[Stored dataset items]

=====

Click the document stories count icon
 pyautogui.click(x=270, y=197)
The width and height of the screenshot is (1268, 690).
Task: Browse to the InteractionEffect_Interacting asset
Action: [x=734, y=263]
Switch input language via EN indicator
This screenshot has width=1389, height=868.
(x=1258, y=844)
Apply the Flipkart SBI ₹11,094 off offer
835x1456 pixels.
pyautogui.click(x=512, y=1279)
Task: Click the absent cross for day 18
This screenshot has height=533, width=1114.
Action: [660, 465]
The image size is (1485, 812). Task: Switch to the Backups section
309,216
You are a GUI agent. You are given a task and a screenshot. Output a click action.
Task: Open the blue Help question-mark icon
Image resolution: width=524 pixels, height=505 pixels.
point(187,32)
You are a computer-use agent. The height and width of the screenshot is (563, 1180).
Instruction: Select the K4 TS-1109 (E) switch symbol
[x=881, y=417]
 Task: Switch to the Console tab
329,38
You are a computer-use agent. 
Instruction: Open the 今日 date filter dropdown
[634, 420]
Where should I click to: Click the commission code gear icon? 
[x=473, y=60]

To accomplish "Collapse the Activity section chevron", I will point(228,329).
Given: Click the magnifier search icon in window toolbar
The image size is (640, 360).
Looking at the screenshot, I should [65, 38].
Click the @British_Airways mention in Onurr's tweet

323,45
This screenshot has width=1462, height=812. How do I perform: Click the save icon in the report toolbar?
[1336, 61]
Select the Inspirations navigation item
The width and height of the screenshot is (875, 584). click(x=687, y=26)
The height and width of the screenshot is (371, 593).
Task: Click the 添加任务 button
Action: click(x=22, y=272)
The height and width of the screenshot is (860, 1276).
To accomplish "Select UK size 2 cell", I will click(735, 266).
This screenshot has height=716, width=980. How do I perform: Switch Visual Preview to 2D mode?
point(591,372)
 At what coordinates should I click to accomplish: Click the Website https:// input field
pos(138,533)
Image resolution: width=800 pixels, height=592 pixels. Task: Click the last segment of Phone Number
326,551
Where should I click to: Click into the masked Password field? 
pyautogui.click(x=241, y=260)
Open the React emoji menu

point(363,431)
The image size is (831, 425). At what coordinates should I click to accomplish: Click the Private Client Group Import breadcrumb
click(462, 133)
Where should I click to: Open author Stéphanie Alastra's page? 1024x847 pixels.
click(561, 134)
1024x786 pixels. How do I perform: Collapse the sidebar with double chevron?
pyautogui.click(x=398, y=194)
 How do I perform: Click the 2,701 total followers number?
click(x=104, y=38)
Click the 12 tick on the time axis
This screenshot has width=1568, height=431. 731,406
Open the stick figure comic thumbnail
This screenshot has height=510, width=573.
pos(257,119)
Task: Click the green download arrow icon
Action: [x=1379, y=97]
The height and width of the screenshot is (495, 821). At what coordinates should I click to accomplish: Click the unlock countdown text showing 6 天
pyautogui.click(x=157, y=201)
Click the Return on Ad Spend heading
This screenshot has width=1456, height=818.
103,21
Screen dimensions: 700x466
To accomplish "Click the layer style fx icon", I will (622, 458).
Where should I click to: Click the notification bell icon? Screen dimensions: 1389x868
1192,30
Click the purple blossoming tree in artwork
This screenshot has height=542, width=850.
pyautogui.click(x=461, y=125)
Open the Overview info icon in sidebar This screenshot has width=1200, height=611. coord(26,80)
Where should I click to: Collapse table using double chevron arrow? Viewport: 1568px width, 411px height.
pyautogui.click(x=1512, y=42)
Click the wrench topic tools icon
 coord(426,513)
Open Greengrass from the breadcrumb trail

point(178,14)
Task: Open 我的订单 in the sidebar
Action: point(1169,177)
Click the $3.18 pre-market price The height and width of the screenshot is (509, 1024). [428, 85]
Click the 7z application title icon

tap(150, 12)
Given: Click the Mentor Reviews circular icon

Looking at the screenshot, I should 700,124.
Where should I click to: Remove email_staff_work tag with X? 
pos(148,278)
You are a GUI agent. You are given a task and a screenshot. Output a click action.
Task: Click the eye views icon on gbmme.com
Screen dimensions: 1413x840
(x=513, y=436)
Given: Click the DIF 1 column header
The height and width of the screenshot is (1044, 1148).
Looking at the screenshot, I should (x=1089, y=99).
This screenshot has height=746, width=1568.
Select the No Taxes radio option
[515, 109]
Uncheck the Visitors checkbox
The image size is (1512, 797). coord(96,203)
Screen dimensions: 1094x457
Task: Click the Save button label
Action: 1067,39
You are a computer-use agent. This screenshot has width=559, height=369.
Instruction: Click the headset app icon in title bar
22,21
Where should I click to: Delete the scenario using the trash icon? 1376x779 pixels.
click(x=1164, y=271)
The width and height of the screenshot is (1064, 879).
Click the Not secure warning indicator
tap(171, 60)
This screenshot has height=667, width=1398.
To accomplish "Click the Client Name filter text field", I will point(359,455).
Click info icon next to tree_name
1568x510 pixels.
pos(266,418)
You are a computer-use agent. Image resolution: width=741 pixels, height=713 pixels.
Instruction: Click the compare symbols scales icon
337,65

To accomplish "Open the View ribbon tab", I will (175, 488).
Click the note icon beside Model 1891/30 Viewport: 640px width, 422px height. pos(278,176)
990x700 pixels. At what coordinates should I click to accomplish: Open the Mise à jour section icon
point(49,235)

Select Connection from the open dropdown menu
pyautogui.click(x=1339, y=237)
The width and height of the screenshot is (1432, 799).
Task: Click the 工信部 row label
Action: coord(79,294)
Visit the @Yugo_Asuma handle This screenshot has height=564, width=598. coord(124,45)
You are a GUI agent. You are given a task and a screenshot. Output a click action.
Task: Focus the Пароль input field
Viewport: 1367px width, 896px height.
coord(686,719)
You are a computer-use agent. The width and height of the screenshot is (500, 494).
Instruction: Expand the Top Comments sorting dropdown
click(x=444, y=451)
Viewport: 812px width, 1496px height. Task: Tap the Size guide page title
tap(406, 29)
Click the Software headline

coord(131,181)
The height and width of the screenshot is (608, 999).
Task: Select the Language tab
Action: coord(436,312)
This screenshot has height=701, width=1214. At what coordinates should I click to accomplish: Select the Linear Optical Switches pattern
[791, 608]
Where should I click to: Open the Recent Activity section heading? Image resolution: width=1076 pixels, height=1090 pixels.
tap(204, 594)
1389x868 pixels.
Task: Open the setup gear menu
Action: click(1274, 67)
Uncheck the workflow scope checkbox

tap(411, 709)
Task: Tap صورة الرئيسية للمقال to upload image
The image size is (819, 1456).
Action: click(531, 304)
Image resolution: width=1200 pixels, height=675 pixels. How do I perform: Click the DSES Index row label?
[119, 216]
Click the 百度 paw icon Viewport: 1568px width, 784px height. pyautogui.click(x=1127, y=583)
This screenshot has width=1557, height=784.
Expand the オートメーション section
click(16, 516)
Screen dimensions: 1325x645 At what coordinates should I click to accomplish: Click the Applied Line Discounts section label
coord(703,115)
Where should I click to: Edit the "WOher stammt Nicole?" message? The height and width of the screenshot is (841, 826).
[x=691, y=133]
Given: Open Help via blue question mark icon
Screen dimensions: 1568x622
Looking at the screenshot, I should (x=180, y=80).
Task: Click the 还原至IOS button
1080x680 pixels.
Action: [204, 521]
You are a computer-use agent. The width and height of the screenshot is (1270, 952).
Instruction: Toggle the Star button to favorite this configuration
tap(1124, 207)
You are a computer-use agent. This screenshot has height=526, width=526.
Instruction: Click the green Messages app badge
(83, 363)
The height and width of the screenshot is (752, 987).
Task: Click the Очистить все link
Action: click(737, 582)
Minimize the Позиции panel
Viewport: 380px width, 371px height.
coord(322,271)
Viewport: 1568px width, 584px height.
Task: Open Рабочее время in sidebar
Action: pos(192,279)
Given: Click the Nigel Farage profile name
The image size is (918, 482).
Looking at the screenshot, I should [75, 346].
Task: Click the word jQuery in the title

=====

*Your task*:
Collect every line of the listing that contains the string "chevron". Treat uppercase and lowercase letters as different.

*Expected answer*:
To accomplish "Collapse the Activity section chevron", I will point(228,329).
1024x786 pixels. How do I perform: Collapse the sidebar with double chevron?
Where should I click to: Collapse table using double chevron arrow? Viewport: 1568px width, 411px height.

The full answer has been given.